Estava a ser construído em 1758 e teria mais anos de construção, dada a complexidade da proposta construtiva, onde consta um escadório, quatro capelas evocativas das cenas da paixão a ladeá-lo, e uma capela principal. Para além destas arquiteturas, ergueu-se também um parque onde se dispõem árvores e arbustos decorativos, com o fim de se criar a ambiência de paraíso espiritual, pela glorificação e ordenamento da natureza.
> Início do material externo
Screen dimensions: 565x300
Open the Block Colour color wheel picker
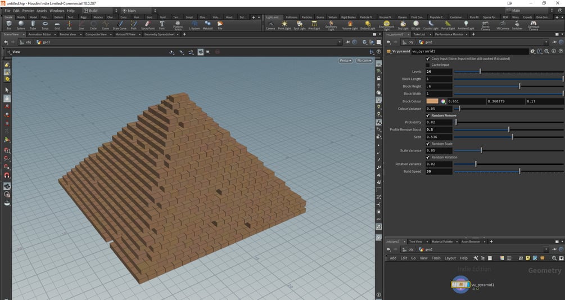coord(443,101)
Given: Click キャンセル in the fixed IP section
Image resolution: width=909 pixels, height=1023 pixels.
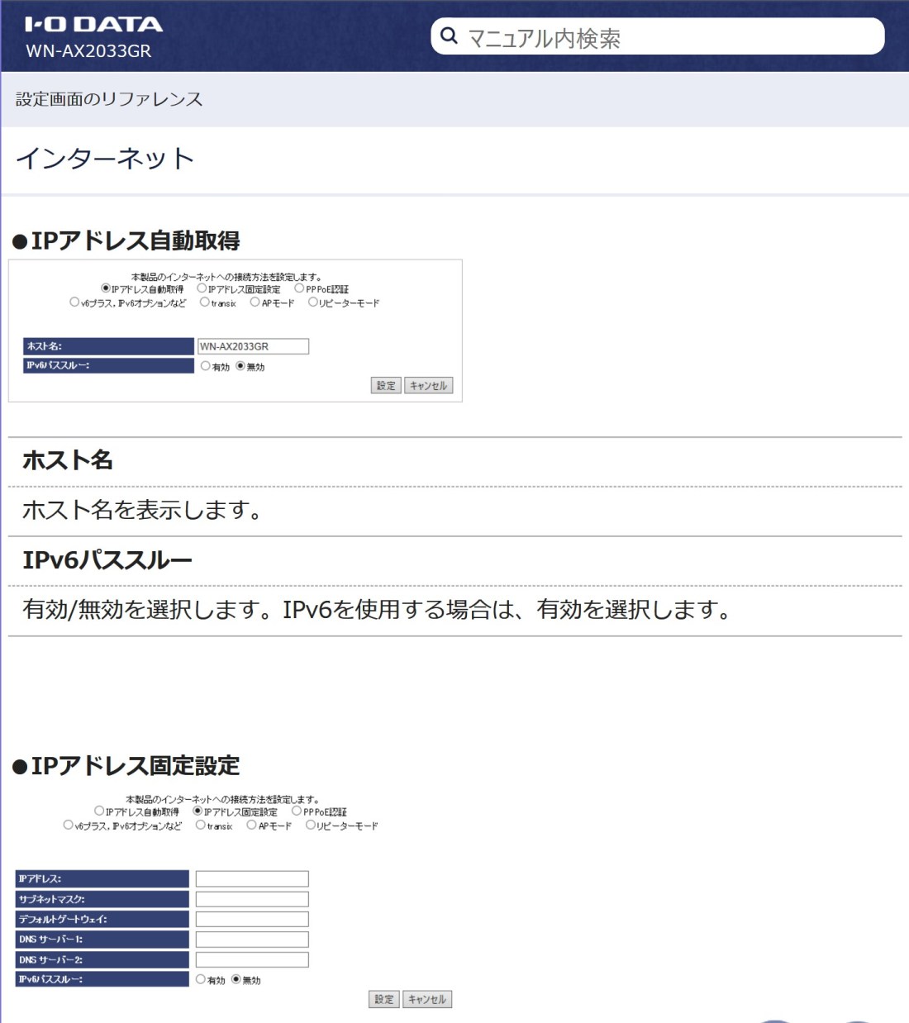Looking at the screenshot, I should [427, 998].
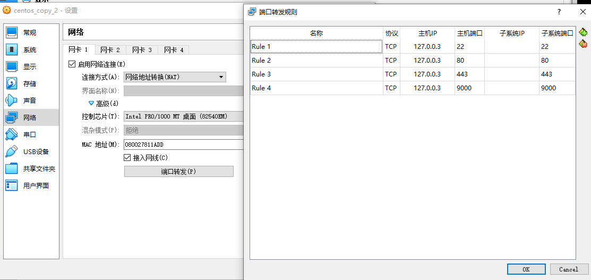Collapse the 高级 advanced section
Image resolution: width=591 pixels, height=280 pixels.
91,104
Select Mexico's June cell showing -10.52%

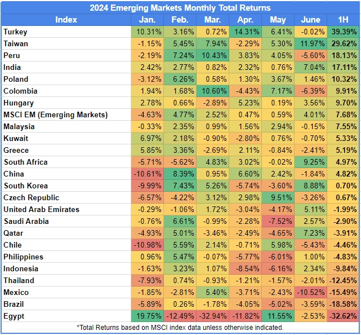click(x=310, y=292)
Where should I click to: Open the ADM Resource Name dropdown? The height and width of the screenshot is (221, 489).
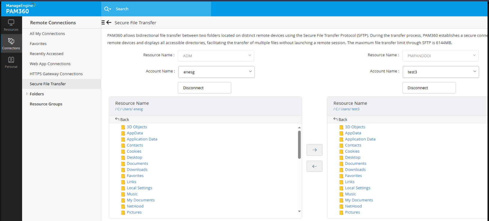tap(216, 56)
O templo principal não tem grandes dimensões, por referência ao seu modelo, mas tem uma torre sineira em três lanços que se destaca, terminando numa esbelta cúpula lobulada. A fachada contracurvada e o conjunto com a janela sobreposta ao portal principal mostram a traça barroca. As inúmeras imagens das capelas e igreja criam todo o cenário da simbólica religiosa da Paixão de Cristo onde está também a imagem de S. Paio do século XVI, de pedra, trazida do Convento de Sampaio de Loivo. No interior da igreja principal sobressai a talha em estilo rocaille e o ‘quadro’ formado por Cristo Crucificado, e, na parte inferior, duas mulheres a ladearem Cristo e Nossa Senhora das Dores, em pranto.
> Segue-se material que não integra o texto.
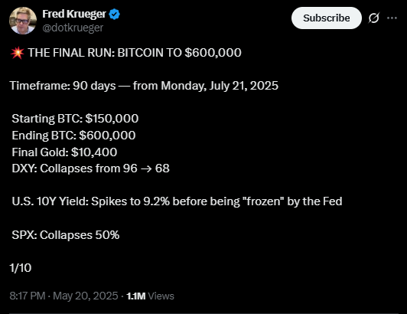Viewport: 407px width, 314px height.
Task: Click the Final Gold: $10,400 line
Action: [x=64, y=152]

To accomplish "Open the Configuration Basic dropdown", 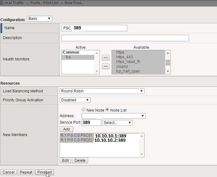I will pos(39,18).
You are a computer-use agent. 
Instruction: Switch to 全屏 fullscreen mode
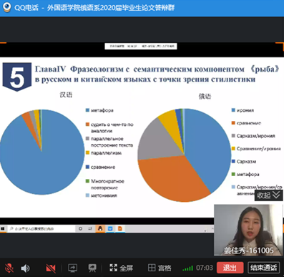[x=121, y=268]
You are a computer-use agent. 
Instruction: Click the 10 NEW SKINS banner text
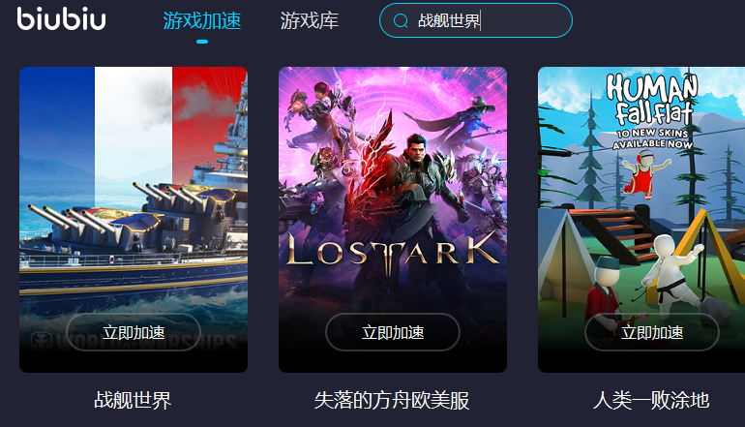(x=652, y=138)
Contexto territorial da romaria
A localização do Santuário do Bom Jesus do Calvário faz-se no interesse de promover um cenário sagrado, onde as arquiteturas construtivas e o espaço organizado concorrem para um quadro visual a impressionar o devoto. A freguesia de Gondarém descai desde os Montes de Góios e da Pena, implantando-se entre a verdura da encosta virada ao rio Minho. É uma paisagem primorosa do Alto Minho onde ao natural se impõe a arquitetura paisagística. As duas conjugadas resultam num espaço de eleição. Não é por acaso existirem aqui belíssimas espécimes arquitetónicas de casa senhoriais que, à qualidade das construções acresce a beleza da paisagem. E não é preciso invocar as ilhas do rio ou a majestade das águas, aqui a aproveitarem-se da abertura do rio, a caminho da foz.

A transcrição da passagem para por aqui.